Source -
But freezing, starving people are deficient in needs #1 and #2, and until those needs are met, the special, need #3/#4 nature of the hand-knit object given to try to meet needs #1 and #2 may not come into focus for the recipient. So the store-bought blanket (and the more, the better) might do just as well.

Certainly all of the charity knit projects do good work, and are deserving of support. I'm only trying to articulate some thoughts about these charity projects that, now that I have mulled it over a bit, may help me to decide which ones I personally will support, and which ones I will support with money and which ones I will support with hand-knits. You, of course, may do the same for yourself.


  • I think you've summed it up pretty well. One of the main things I will say for projects like Dulaan and Afghans for Afghans is that they require 100% wool items, which are pretty hard to find where I shop (granted, I live in Texas...). But yeah, having handknitters fill that gap doesn't seem like the most efficient way to go about doing things.

    On the sock, dude I can totally relate. I'd say do a few inches of the cuff and then start something a little more fun, but add to the other sock every once in a while. The sock pattern looks lovely but yeah, I can see it getting dull. Especially knitting it for big man feet.

Written request 1 -
In the charity knitting text, list every numbered need it mentions.
Written request 2 -
Continue the charity knitting text from where it stops.
The rows that come next are from a separate source and have nothing to do with the text.

Records provided -

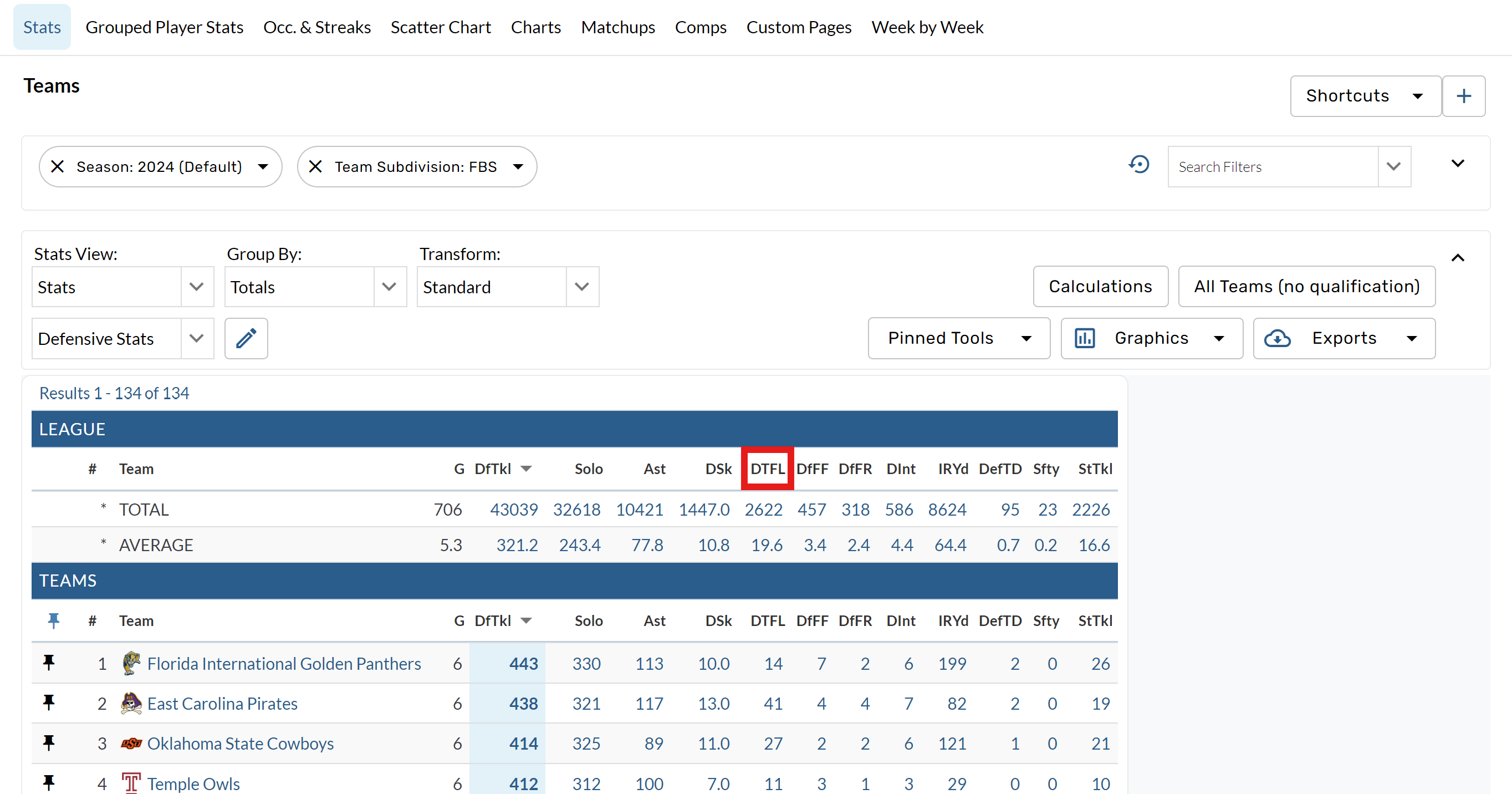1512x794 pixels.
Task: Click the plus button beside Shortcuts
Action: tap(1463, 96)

==

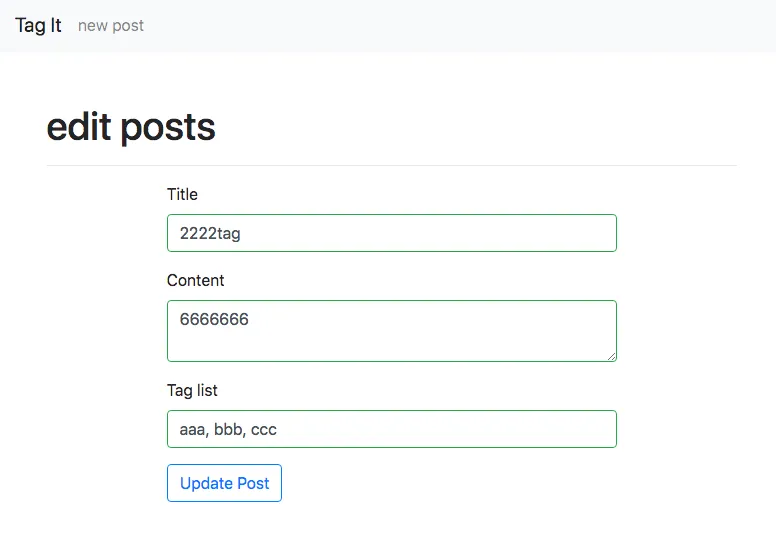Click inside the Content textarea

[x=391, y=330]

---

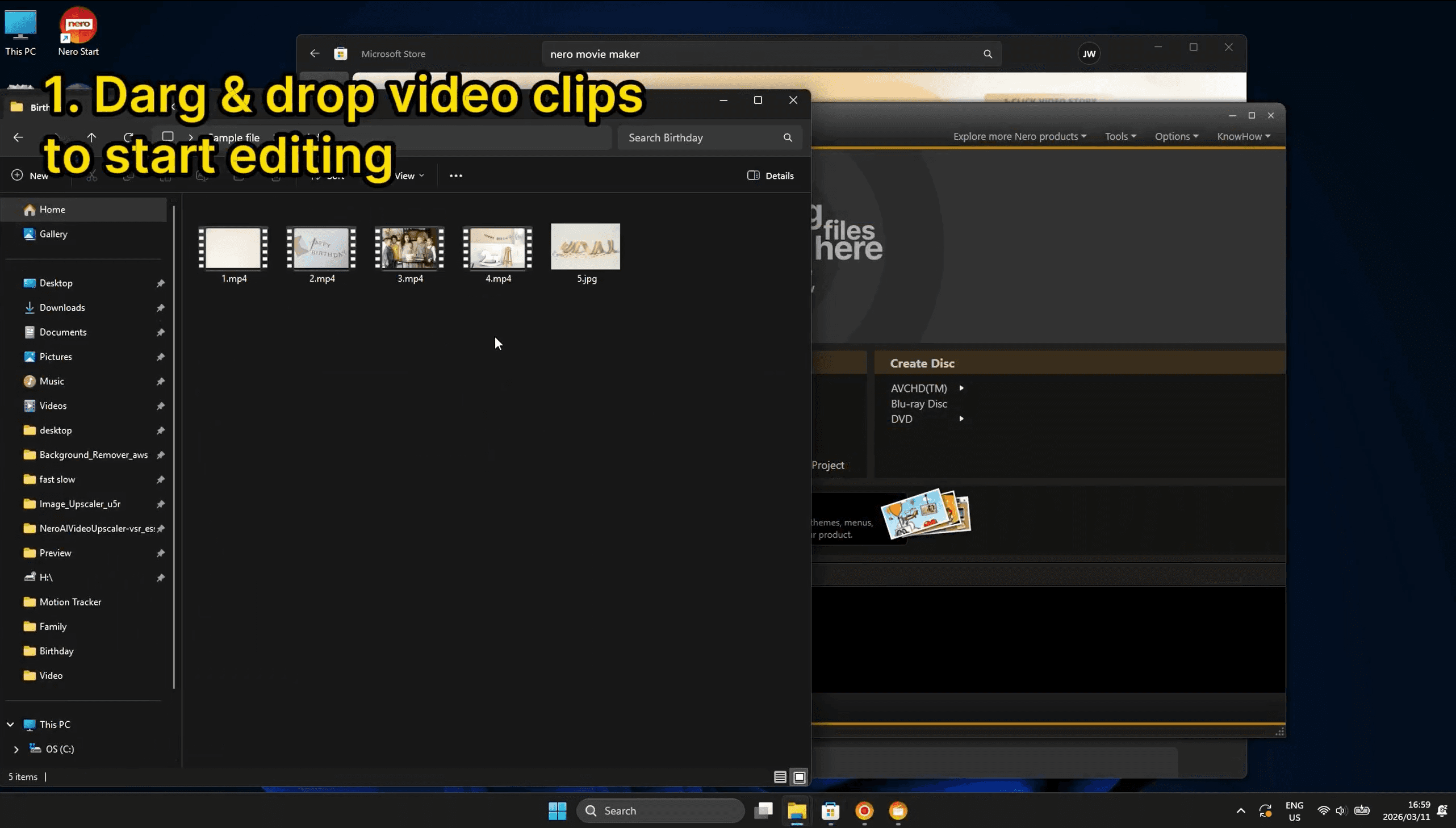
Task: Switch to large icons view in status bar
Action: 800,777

Expected answer 1 -
#1, #2, #3, #4

Expected answer 2 -
    By Blogger Liz, at Sunday, September 24, 2006 5:54:00 PM  

  • Ann,

    You have a nice mix of sensibility and compassion. That's a good thing.


    By Blogger Angela, at Monday, September 25, 2006 4:01:00 AM  

  • Thanks for the link to your blog, Ann. I think that some people enjoy knitting so much, and (this is kind of hard for me to imagine) have more time to knit than they have people to give things to. So giving items to others who need them is a useful way for them to partake of the pleasure of knitting, and then find good uses for the goods. In other words, I think the analysis has to take into account that apart from the cost of the yarn vs. the cost of a comparable storebought item, the process of the knitting is important. These folks aren't so much deciding between (a) buying a sweater to donate or (b) buying yarn to make a sweater. They've already decided they're going to buy the yarn.

    I do hope you don't get bashed for writing about this topic. I find a lot of hostility toward any discussion of charity knitting that isn't all hearts and sunshine. Even a pragmatic and compassionate one like yours.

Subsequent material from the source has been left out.